Stay tuned inside the cell
This is a wall in the cell for Czech composer, Pavel Haas. Haas was Jewish and imprisoned in Terezin and Auschwitz concentration camps. He wrote at least eight compositions during his confinement before he was killed. Study for String Orchestra was chosen for his installation. I was so moved, I started to cry.
blossoms 1
In “Blossom”, bathtubs and sinks are filled with fragile white porcelain flowers. Installed in the hospital ward of the prison, Blossom could represent a symbol of caring, like sending flowers to a sick friend, or the fleeting quality of life as in the eventual decay of cut flowers. (Would you have guessed I was an art history major in college?)
Dad in the window
One of the best parts of @Large is getting to visit previously closed parts of the prison like the New Industries Building and the Hospital.
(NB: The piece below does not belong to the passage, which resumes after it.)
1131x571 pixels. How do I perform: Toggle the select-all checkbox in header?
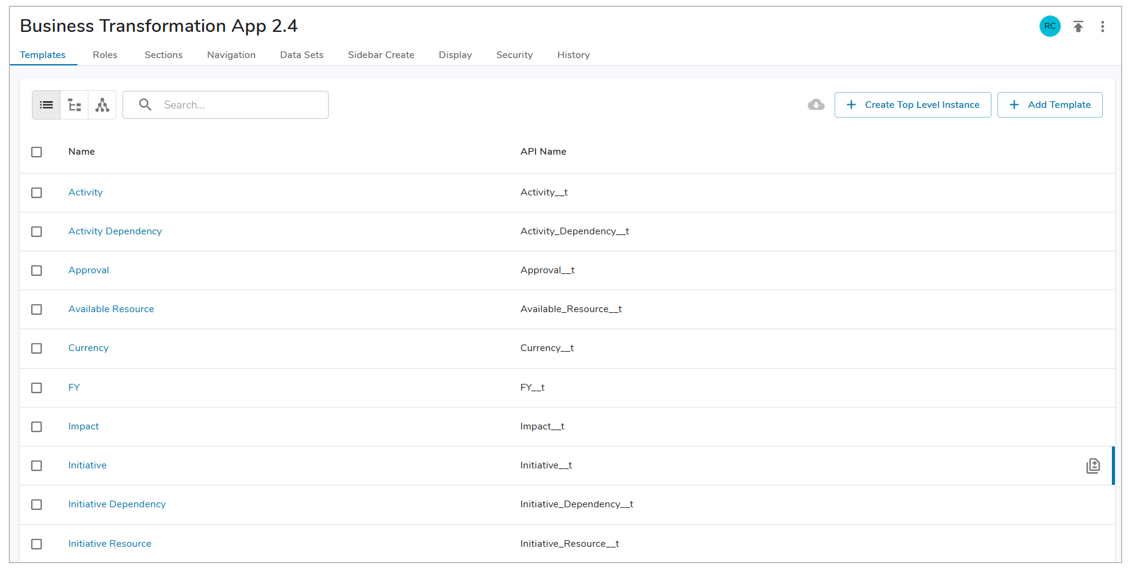click(37, 152)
Here my dad, Tom, tries to get a view from a window in the hospital.
blossoms your bath is ready
Your bath is ready, sir.  A view of a bathroom in the hospital. Creepy.
Prison sink
When I saw this sink in the New Industries Building, I couldn’t help but wonder, “what were the men that used this sink like? What did they think about?”. Even dilapidated and unused, humanness can still be felt here.
Tom and Bev
Although the exhibition was heavy and a trip to Alcatraz is always thought-provoking, my parents and I were able to celebrate their 55th Wedding Anniversary!
Tom and EM
Tom and the CCC enjoy a little rest before our ferry ride home.
Butterfly sign
Did you think, even for a second, that there would not be cocktails? Butterfly is a short walk from Pier 33 with good food and a complete cocktail menu. “Happy Hour” and “Wine Bar” are four of the most reassuring words in the English language.
Butterfly view
The view from Butterfly. An ideal place to ponder the significance of Weiwei’s show and the questions, “what can I do? How can I make a difference?”.
butterfly cocktails
The moment you have all been waiting for: A photo of our drinks! Can you guess who the Bloody Mary belongs to?

Don’t miss @Large!  It’s moving, evocative, and a relevant reflection of our times.












5 thoughts on “Alcatraz @Large!

      1. When I visited SF I didn’t have time to visit Alcatraz. So your pictures made me travel 😀
        Looking forward to reading your posts!